The records below are to be restated word for word, with their images omitted.

[Records from a data source]
※
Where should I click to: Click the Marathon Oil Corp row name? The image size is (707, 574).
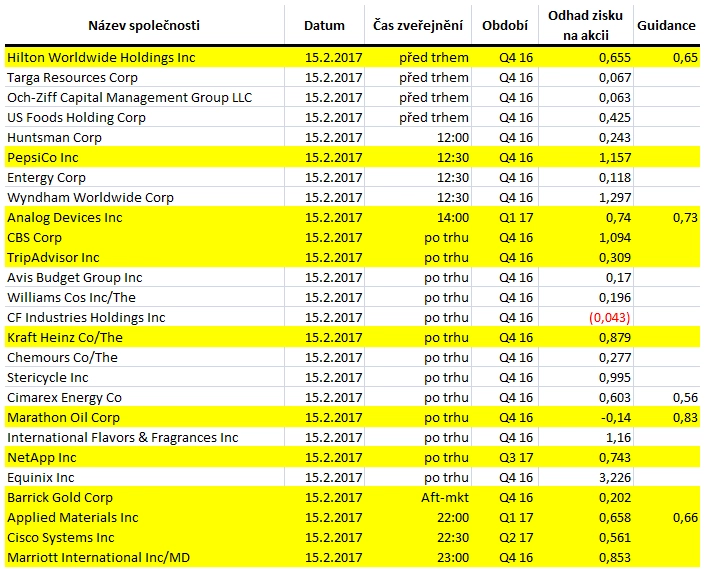[64, 418]
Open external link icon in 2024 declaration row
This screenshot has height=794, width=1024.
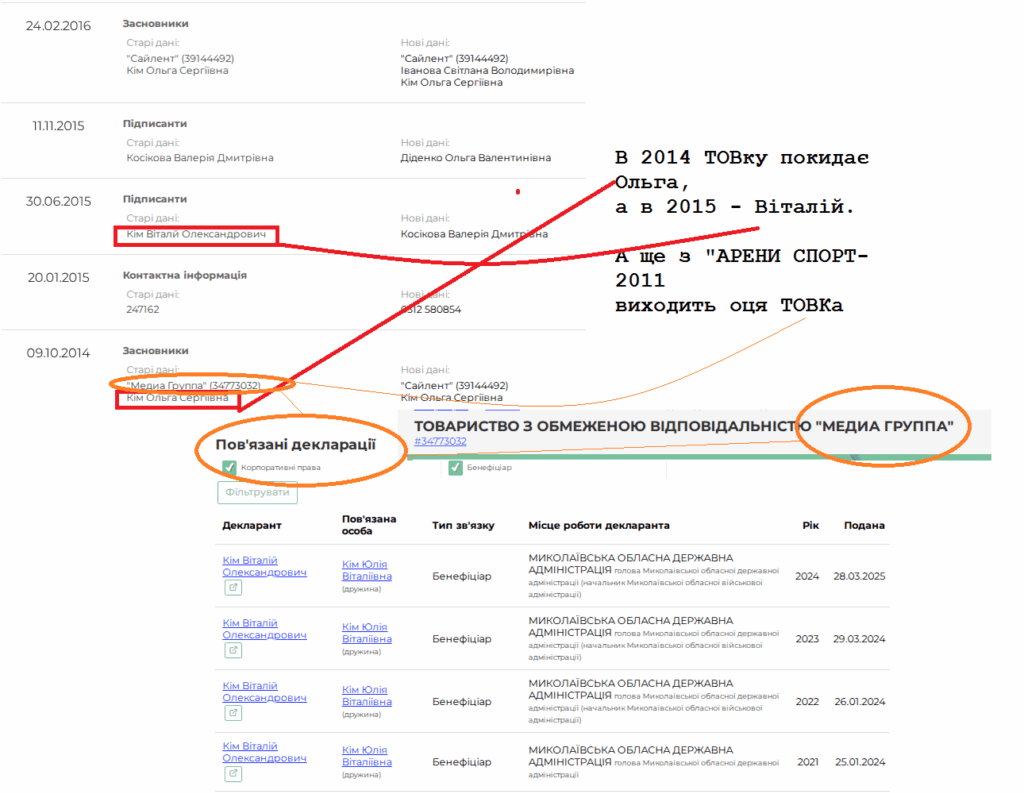click(232, 588)
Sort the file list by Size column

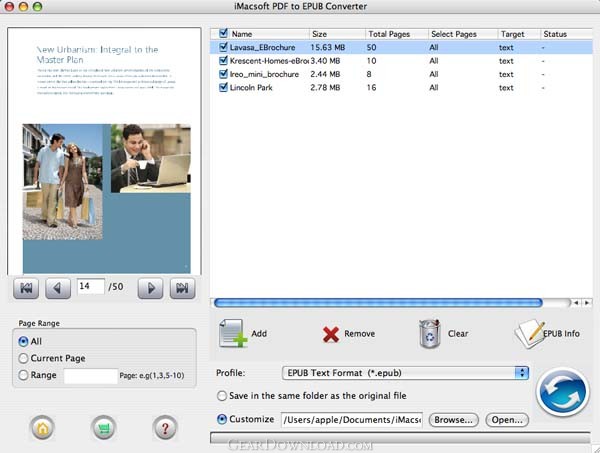[x=336, y=33]
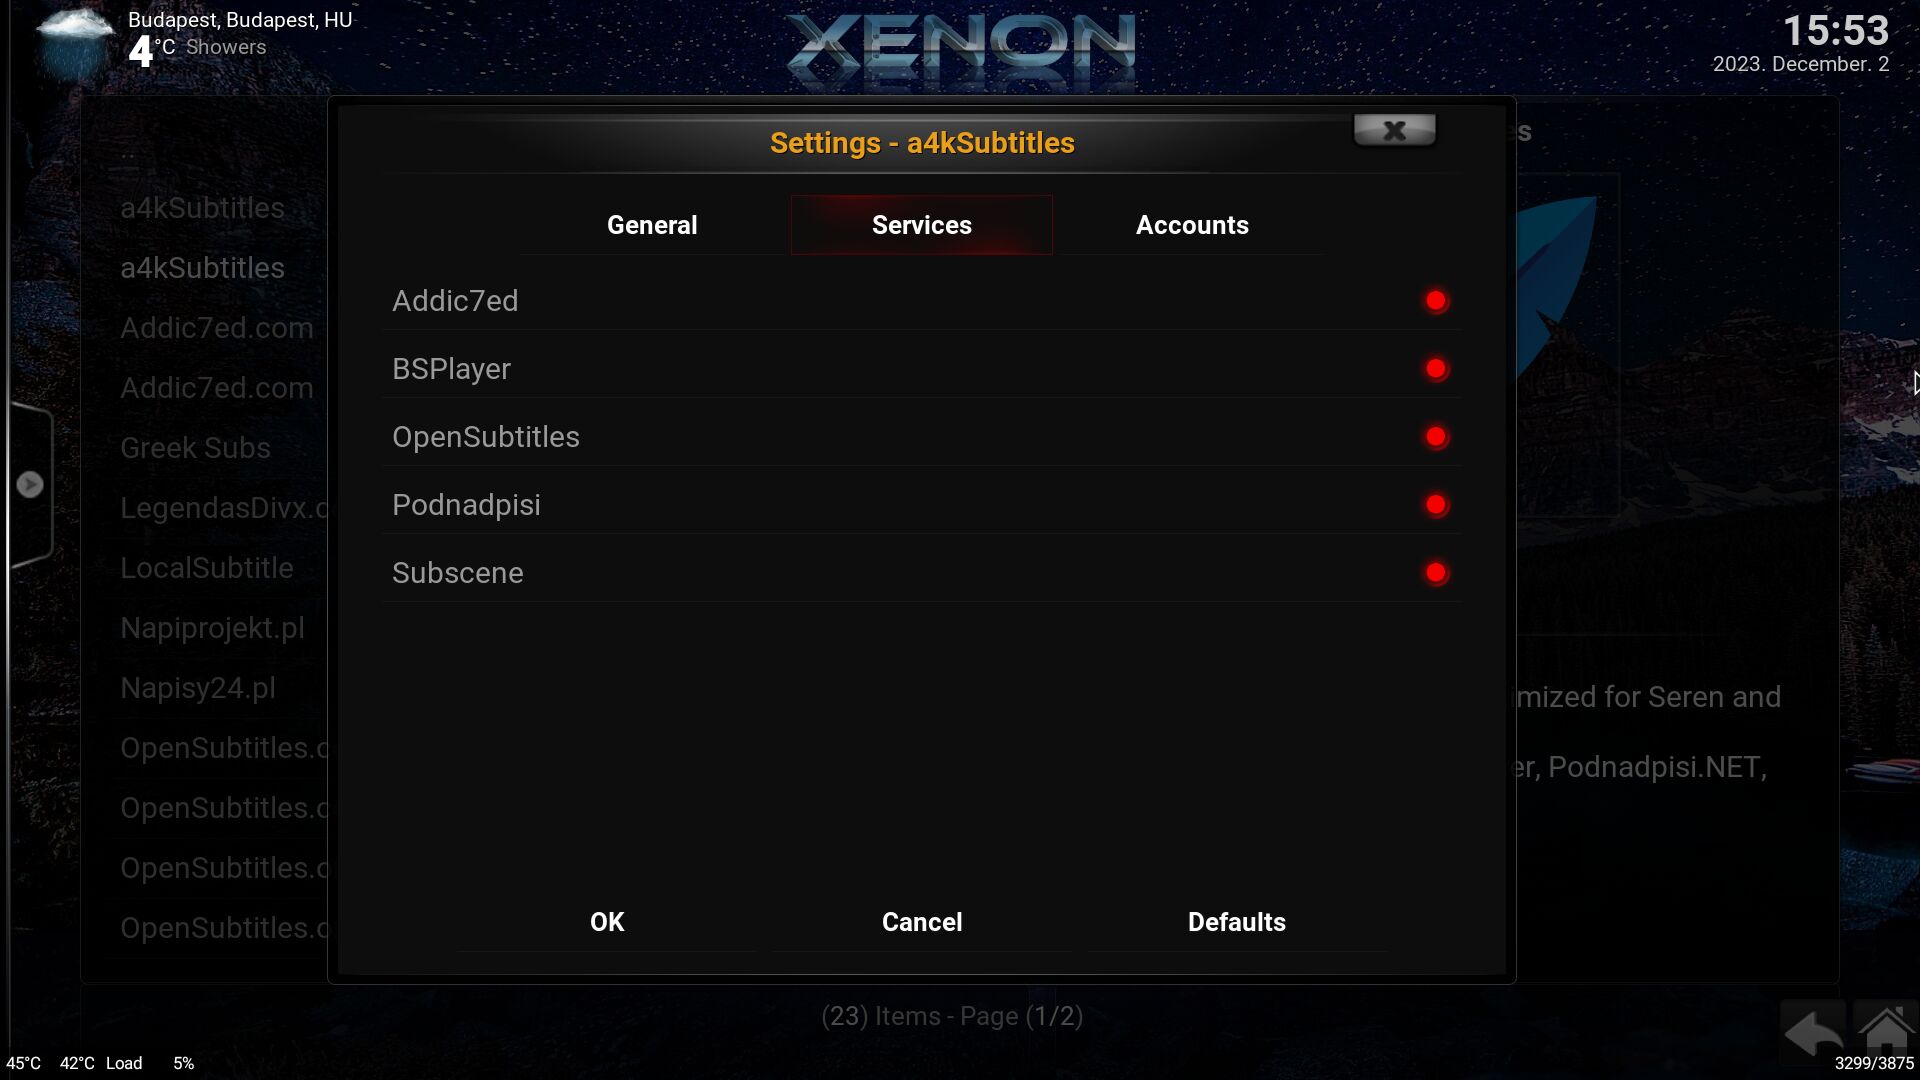Toggle the BSPlayer service indicator
1920x1080 pixels.
[x=1436, y=369]
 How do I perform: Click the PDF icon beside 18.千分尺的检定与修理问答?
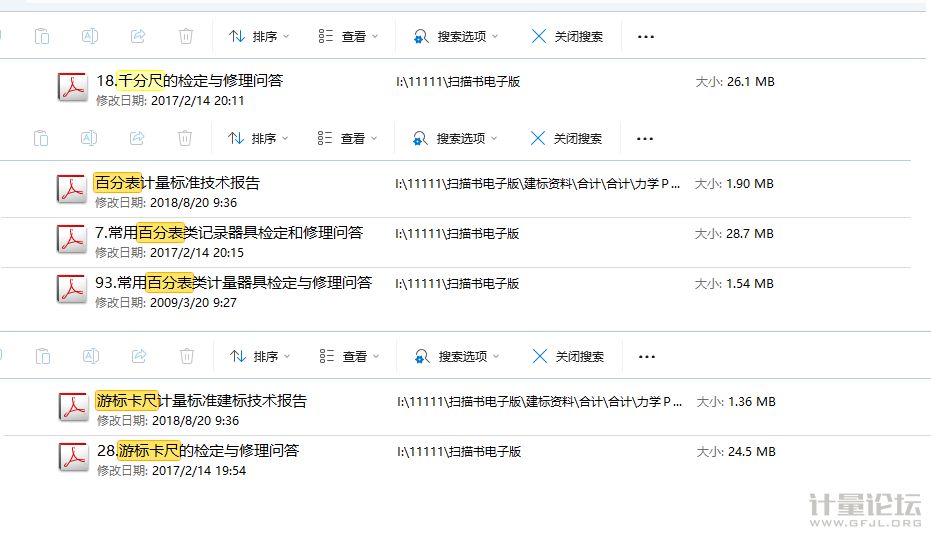click(x=73, y=88)
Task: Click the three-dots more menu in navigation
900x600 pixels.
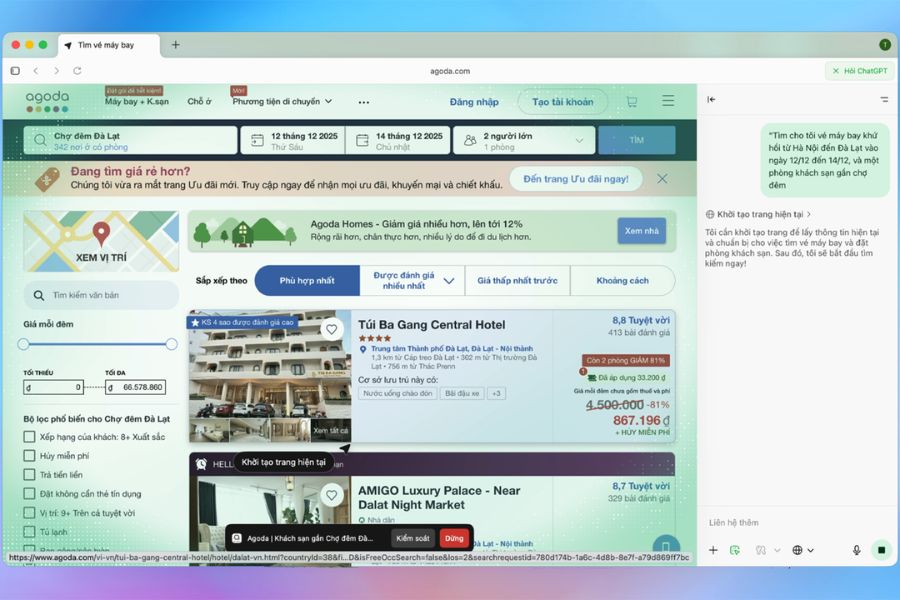Action: pos(364,102)
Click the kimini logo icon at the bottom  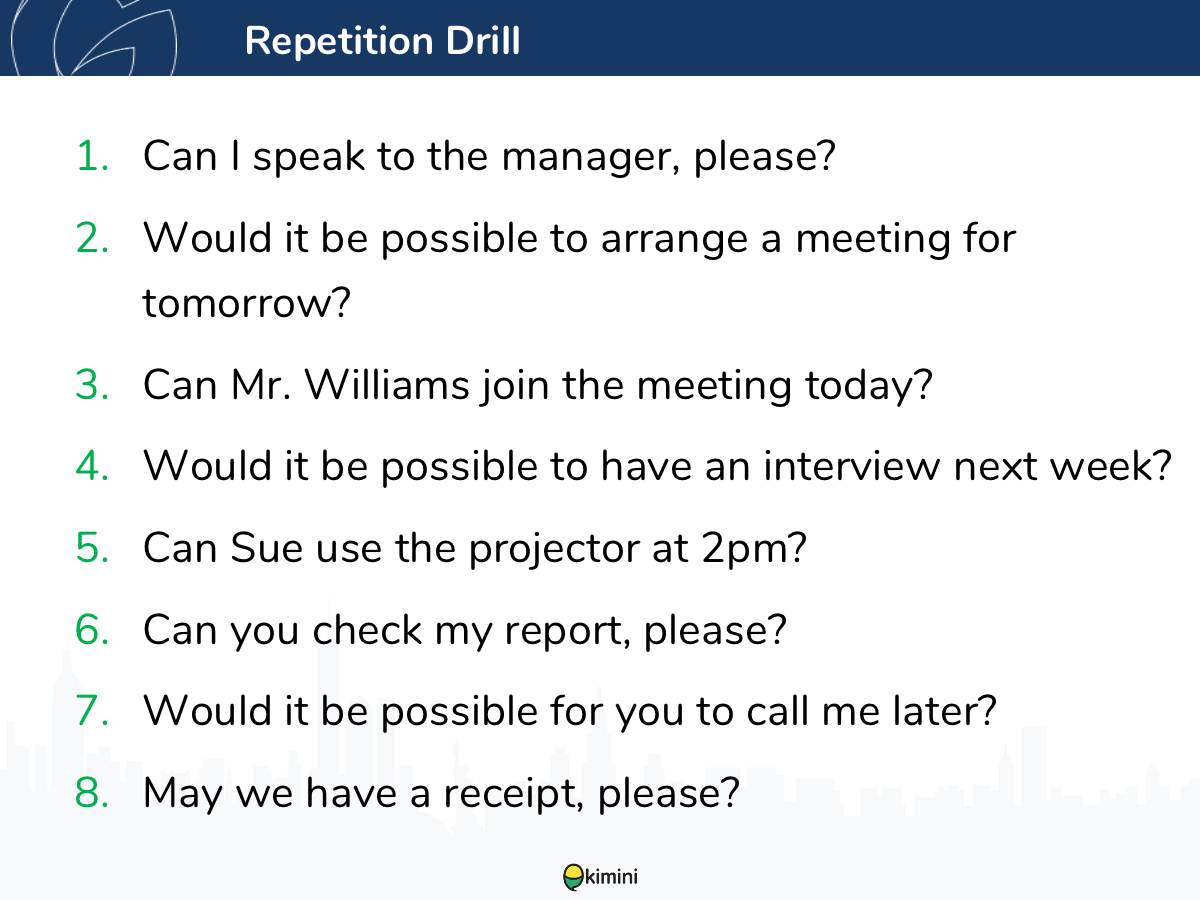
※
# Expected output
Where should I click to: Click the Marathon Oil Corp row name? The image size is (707, 574).
[64, 418]
Open external link icon in 2024 declaration row
This screenshot has height=794, width=1024.
click(232, 588)
Sort the file list by Size column

[x=336, y=33]
Toggle the BSPlayer service indicator
1920x1080 pixels.
[x=1436, y=369]
 How do I perform: Click the PDF icon beside 18.千分尺的检定与修理问答?
click(x=73, y=88)
Task: Click the three-dots more menu in navigation
900x600 pixels.
Action: pos(364,102)
Click the kimini logo icon at the bottom  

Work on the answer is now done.